第29話 仏頂
「住職……いえ……閻王」
ニヤリと口元を歪めて笑い、羽矢さんは住職をそう呼んだ。
その言葉に驚きはなかった。
冥府の番人、死神。
閻王に誰よりも近しい存在であり、その口添えは、閻王さえも動かす。
『審理に影響が及ばぬよう、私が担いましょうか……?』
ゆっくりとした足取りで、明鏡へと歩を進める住職。
互いの全身が目に捉えられる位置で、住職は足を止めた。
真っ直ぐに向けられる目線は、逸らす事が出来なくなる程に、しっかりと強く相手を捉える。
その目に捉えられたら、嘘などつけようがないだろう。
自身の持つ力が無上であると言う明鏡と、その穏やかな風貌が真の強さを物語る住職。
互いに見合ったまま、無言が続いていた。
僕は、明鏡と住職へと交互に目線を移した。
法王と……閻王……。
「閻王……ですか」
先に口を開いたのは、明鏡だった。
「お噂は予々……ですが……それをお目にする事が出来る者は、秘密を共有する事でしょう。ですから、目に見る事が出来ない噂は、目に見る事が出来る現実に覆われ、秘密は守られる……その秘密を開示するという事は……僕も共にあるという事でしょうか。ならば僕も開示しなくてはなりませんね」
開示……。
その言葉に反応する羽矢さんは、クスリと静かに笑みを漏らした。
『我が門は果てしなく広きもの。その領域に無断で入ろうとも……』
『無論、全てを開示致します』
「貴方が領域とするのは霊山界……地獄からの救済に、様々な領域をもって自身の持つ法を駆使する事に対し、異を唱えるつもりはありません」
「お認め頂ける……そう受けてよろしいと」
明鏡の言葉に住職は、言葉なく瞬きをもって返した。
どう受け止めるかは自身の自由であると、その理解による受け止め方がどれ程のものであるのかを、確認しているようだった。
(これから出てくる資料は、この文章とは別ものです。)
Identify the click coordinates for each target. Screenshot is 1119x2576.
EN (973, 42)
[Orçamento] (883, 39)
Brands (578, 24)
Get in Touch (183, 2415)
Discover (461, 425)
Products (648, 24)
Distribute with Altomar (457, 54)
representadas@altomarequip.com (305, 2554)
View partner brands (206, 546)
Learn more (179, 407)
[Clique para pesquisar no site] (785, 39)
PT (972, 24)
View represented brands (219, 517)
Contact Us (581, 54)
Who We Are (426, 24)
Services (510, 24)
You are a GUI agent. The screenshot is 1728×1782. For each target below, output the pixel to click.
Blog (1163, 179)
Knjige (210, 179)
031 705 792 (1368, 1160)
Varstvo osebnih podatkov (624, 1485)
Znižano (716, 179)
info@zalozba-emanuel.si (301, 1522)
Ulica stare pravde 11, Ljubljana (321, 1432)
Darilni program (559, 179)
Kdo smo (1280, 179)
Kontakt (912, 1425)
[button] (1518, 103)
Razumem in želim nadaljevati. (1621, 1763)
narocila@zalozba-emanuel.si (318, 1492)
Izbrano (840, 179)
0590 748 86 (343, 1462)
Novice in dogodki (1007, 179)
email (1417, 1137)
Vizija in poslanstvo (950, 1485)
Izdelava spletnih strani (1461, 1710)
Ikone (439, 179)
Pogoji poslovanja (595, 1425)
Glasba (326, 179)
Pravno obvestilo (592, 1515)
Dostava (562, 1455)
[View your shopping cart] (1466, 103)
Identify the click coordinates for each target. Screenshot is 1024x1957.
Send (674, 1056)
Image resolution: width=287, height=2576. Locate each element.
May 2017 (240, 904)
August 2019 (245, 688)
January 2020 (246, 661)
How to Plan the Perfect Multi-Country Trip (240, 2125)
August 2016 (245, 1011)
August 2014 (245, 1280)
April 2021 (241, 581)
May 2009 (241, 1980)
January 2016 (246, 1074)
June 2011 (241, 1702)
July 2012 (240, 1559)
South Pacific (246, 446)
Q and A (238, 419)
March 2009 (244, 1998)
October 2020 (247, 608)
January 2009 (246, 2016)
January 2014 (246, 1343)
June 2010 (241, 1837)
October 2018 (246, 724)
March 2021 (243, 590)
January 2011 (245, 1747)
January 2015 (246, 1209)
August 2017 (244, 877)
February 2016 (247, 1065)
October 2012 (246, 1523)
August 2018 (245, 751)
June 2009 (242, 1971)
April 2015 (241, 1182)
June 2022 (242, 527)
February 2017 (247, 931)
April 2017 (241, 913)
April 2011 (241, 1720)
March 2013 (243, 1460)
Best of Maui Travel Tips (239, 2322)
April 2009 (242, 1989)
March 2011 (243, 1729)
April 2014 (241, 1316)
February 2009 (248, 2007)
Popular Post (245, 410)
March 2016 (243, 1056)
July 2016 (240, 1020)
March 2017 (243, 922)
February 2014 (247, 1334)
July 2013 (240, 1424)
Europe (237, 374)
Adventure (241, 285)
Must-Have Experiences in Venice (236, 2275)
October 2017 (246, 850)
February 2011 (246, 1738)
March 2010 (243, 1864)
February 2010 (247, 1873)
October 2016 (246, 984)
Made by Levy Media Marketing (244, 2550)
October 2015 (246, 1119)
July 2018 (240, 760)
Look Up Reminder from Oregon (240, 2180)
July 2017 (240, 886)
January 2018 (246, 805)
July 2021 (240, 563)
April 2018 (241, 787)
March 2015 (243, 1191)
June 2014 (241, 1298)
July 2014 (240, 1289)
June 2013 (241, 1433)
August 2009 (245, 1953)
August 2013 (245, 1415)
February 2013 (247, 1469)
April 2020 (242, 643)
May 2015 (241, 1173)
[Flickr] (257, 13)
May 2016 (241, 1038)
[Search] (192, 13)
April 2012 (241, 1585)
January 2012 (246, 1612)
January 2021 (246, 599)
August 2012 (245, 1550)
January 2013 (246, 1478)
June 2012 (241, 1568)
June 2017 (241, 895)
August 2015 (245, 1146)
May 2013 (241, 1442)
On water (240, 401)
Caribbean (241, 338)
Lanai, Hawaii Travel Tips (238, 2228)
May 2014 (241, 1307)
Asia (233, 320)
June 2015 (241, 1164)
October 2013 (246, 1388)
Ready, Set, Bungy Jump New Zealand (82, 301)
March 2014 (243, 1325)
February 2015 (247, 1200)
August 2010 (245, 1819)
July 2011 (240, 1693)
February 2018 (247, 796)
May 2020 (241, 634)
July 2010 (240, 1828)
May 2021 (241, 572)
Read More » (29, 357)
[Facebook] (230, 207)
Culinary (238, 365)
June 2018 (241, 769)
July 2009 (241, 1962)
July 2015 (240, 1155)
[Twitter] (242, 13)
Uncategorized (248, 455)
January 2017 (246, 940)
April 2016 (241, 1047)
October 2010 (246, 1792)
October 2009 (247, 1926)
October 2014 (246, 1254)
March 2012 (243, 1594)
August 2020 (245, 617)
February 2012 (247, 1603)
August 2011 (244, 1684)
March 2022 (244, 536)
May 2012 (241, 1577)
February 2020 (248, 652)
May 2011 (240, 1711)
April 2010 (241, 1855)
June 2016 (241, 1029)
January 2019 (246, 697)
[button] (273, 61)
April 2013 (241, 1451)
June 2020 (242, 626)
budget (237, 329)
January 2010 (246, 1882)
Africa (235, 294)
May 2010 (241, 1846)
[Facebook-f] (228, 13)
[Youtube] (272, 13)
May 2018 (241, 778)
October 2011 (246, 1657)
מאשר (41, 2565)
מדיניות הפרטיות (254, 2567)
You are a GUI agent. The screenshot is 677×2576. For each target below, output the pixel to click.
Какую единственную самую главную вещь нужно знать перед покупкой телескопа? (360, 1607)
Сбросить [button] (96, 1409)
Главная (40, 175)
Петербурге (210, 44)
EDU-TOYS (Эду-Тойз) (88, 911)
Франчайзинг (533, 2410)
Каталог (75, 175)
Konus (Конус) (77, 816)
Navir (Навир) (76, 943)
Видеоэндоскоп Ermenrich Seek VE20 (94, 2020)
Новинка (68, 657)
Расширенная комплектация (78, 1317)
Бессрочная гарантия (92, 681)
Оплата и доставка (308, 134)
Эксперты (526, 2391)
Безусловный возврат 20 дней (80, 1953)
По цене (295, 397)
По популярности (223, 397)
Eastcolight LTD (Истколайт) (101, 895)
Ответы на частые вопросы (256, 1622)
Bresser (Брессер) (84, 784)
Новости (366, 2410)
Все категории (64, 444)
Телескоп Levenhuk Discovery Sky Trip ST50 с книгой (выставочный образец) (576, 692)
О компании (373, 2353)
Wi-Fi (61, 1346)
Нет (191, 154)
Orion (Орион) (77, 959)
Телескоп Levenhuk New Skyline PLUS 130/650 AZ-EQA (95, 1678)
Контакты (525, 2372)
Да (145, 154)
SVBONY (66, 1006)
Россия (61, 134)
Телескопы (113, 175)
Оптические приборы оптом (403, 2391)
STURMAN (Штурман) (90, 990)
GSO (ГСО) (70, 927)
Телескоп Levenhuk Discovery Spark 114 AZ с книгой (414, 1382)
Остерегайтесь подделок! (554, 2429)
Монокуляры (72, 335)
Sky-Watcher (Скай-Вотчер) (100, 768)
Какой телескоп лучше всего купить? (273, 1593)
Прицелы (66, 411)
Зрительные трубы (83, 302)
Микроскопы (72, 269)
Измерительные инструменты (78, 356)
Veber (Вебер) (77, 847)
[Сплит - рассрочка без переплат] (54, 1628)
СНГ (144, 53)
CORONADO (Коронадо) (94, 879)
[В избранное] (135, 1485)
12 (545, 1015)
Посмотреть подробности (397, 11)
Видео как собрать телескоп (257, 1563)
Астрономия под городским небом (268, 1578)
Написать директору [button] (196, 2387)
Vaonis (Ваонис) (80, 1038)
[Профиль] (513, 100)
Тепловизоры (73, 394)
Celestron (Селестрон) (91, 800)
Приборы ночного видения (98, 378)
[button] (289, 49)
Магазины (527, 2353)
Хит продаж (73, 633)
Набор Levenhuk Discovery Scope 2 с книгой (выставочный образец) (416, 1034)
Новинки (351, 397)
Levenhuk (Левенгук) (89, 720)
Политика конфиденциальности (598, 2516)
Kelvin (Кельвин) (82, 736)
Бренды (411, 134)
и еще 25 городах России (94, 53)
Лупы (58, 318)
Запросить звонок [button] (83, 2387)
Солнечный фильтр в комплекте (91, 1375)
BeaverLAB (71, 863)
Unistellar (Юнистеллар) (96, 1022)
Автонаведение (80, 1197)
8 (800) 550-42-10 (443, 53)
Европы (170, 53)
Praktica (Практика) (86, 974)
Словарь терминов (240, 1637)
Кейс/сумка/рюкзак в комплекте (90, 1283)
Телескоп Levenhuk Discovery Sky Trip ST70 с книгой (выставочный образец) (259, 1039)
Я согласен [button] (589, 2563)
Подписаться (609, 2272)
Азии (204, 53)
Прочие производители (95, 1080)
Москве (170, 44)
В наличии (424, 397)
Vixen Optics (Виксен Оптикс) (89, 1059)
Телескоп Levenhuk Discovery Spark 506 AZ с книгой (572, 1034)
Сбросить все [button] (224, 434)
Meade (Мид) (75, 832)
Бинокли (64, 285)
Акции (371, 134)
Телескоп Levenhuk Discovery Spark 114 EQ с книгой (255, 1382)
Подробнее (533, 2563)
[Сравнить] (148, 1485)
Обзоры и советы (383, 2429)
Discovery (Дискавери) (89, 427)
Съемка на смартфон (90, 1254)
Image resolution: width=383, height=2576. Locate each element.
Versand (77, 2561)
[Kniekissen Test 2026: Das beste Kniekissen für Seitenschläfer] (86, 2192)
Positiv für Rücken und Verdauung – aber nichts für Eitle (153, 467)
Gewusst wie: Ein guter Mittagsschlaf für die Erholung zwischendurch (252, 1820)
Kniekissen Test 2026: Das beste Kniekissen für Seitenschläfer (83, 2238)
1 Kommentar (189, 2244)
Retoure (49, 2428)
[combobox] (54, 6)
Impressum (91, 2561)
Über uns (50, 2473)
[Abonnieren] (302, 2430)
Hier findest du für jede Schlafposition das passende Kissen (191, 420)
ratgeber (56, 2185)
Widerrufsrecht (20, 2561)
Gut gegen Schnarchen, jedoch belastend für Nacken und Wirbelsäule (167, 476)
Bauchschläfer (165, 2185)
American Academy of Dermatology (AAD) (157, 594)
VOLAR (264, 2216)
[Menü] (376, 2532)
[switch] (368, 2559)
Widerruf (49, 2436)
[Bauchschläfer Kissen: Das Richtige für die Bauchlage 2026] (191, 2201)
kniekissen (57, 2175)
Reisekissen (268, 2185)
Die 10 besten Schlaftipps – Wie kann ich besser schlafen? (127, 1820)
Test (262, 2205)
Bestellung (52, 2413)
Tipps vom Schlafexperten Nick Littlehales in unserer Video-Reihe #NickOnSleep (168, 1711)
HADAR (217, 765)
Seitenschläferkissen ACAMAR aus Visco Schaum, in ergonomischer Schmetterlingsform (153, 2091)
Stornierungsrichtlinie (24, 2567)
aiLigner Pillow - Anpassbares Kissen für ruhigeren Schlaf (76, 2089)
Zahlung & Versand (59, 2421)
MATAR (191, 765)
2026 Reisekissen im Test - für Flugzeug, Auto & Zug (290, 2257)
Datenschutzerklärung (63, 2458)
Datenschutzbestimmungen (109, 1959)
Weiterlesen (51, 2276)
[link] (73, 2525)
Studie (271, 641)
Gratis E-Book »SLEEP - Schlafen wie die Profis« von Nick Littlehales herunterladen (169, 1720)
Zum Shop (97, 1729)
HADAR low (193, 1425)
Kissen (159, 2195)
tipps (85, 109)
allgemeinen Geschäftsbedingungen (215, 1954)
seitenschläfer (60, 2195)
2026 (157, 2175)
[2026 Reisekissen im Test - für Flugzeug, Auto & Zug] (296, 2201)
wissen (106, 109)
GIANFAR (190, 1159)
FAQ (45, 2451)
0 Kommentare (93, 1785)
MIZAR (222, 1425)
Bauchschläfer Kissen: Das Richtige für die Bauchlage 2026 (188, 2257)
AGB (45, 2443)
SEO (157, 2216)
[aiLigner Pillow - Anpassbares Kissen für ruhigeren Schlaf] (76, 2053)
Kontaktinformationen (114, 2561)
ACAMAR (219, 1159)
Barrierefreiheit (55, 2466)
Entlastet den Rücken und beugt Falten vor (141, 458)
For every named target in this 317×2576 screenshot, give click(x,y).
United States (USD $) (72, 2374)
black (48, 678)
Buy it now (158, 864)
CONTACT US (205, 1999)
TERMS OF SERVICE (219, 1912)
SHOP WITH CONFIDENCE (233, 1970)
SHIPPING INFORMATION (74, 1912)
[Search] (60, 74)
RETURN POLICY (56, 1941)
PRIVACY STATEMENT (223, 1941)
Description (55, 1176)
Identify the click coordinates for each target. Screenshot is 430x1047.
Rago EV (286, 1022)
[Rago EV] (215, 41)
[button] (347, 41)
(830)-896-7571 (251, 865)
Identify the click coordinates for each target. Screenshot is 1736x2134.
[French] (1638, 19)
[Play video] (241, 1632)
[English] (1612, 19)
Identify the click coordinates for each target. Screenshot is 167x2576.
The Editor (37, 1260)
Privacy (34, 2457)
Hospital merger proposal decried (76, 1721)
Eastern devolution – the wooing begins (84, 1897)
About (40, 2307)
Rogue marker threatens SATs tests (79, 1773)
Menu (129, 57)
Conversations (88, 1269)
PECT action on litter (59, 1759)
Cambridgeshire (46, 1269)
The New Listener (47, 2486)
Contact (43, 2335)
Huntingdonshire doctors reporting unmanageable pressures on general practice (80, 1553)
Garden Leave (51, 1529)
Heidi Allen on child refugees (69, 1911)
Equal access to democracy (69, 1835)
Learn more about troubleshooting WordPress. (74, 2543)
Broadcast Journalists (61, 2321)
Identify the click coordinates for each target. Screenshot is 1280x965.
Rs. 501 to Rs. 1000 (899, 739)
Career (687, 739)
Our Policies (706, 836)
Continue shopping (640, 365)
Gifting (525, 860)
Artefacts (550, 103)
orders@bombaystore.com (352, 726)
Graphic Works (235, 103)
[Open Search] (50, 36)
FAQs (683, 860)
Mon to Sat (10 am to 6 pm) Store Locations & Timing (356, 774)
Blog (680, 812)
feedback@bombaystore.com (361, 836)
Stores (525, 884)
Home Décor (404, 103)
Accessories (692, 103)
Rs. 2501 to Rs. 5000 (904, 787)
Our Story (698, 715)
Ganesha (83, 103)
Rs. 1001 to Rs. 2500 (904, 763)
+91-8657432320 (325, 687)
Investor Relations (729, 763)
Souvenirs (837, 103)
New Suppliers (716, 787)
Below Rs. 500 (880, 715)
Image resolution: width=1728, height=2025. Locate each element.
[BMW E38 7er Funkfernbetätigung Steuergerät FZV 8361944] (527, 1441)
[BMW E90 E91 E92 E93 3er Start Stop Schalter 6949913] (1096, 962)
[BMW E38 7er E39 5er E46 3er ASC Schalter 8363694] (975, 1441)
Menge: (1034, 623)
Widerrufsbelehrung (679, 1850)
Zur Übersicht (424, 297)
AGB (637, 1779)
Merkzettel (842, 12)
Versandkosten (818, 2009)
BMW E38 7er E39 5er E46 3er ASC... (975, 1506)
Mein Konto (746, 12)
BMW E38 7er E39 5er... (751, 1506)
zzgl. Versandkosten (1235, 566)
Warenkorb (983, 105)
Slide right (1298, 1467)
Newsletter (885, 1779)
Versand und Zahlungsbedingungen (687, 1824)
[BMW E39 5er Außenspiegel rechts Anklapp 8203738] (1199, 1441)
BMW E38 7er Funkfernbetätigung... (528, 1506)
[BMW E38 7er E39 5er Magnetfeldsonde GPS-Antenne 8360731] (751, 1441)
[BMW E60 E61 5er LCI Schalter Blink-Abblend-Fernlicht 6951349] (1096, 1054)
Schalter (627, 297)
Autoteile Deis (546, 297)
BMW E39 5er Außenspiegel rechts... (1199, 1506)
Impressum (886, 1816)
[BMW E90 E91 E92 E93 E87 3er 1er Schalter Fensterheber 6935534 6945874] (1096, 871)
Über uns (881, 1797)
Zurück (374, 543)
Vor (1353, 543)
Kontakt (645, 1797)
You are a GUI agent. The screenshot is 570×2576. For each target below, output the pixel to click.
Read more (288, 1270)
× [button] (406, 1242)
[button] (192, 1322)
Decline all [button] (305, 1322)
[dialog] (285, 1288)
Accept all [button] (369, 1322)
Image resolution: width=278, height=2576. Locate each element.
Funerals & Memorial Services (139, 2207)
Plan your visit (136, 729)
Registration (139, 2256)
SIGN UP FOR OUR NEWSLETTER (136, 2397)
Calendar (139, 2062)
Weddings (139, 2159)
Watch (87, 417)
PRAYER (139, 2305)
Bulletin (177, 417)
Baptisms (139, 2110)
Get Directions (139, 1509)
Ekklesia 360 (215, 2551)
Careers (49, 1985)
「では……審理など必要がないではありませんか。それで何をしようというのです? 地獄からの救済の方便に、異を唱えるつもりがないのであれば、審理をもって道を示すなど……そもそも、掲げているものは救済でしょう。それは皆、同じに目指しているものです。無論、この僕も。救済が明確であれば、それこそが道を示しているではありませんか」
明鏡は、ちらりと羽矢さんを見たが、住職へと目線を戻すと、言葉を続けた。
「摂取不捨…… 一つも漏らす事なく、浄界へと導く……例え地獄に落ちた者でも、救う事が出来る……ですか。そして……」
言いながら明鏡は、住職の少し後ろにいる神祇伯へと目線を移した。
「その為の調伏も厭わない。ですが僕は……」
明鏡が神祇伯へと目線を向けながら続けられたその言葉に、回向の目がピクリと反応を示した。
僕は、その言葉に驚いていたが、蓮と羽矢さんは、冷静に明鏡をじっと見つめていた。
それは、出るべくして出た言葉……その言葉が出る事を待っていたのかもしれない。
「『聖王』の力をもってして、その調伏をも容易とします」
神祇伯と明鏡の目線が一線に重なる。
神祇伯は、眉一つ動かす事なく、じっと明鏡を見ていた。
「……奎迦」
神祇伯は、住職に言葉を促す。
住職は、静かに頷くと、ゆっくりとした口調で口を開いた。
「……そうですか」
そう口を開くと住職は、ゆっくりと目を閉じた。
……住職。
住職が目を閉じた事に明鏡は、また悠々とした表情を浮かべた。
言葉ない間に、住職が目を開ける。
「貴方……」
その言葉を口にするまでに住職は、明鏡に時を与えていた。
それでも敵う言葉がなかった事に、言うに至ったのだろう。
起伏なく、穏やかにも流れた言葉は、何も見落とす事なく、核心を突くものだった。